<= 2001.11.27

2001.11.29 =>

milk and honey

Here, a link to send mail to the Senate opposing the perfectly gratuitous post-disaster corporate tax cuts.

Birthdays: yesterday my Aunt Ginny with a wizard's soul, today Miss Ninaw Geegaw, whose site is down for the nonce. Today is also the birthday of William Blake (would be 244), Friedrich Engels (would be 181), and Claude Levi-Strauss (would be 93).

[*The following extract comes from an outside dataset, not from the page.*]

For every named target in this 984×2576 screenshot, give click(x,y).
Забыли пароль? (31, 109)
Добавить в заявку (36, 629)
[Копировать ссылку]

Justin (whose take on Iowa City is now up at Owl Farm), plus an anonymous comment-boxer, send in the news of an atmosphere on an extrasolar planet. It's like Jupiter but with a surface temperature of about 1400 Kelvin, though this hardly precludes some type of life:

Suppose it is decided arbitrarily (although the decision will not critically affect the conclusion) that for life to exist at any time the fraction of bonds broken by random thermal motions must be no larger than 0.0001 percent. It then turns out that any hypothetical life where the structural bonds are based upon van der Waals forces can only exist where the temperature is below 40 K, for hydrogen bonds below about 400 K, for bonds of 2 eV below 2,000 K, and for bonds of 5 eV below 5,000 K. Now, 2,000 to 5,000 K are typical surface temperatures of stars; 400 K is somewhat above the highest surface temperatures found on Earth; and 40 K is about the cloud-top temperature of distant Neptune. Thus, over the entire range of temperatures, from cold stars to cold planets, there seem to exist chemical bonds of appropriate structural stability for life, and it would appear premature to exclude the possibility of life on any planet on grounds of temperature alone.
 
     —old reliable Encyclopedia Britannica

Suppose that high-temperature organisms metabolized at a much faster rate, their subjective perceptions of time vastly extended. Organisms could live entire lives in what we perceive as seconds. They might perceive us as slow-moving geologic formations or something. I can't think of any physical reason why it would have to be otherwise.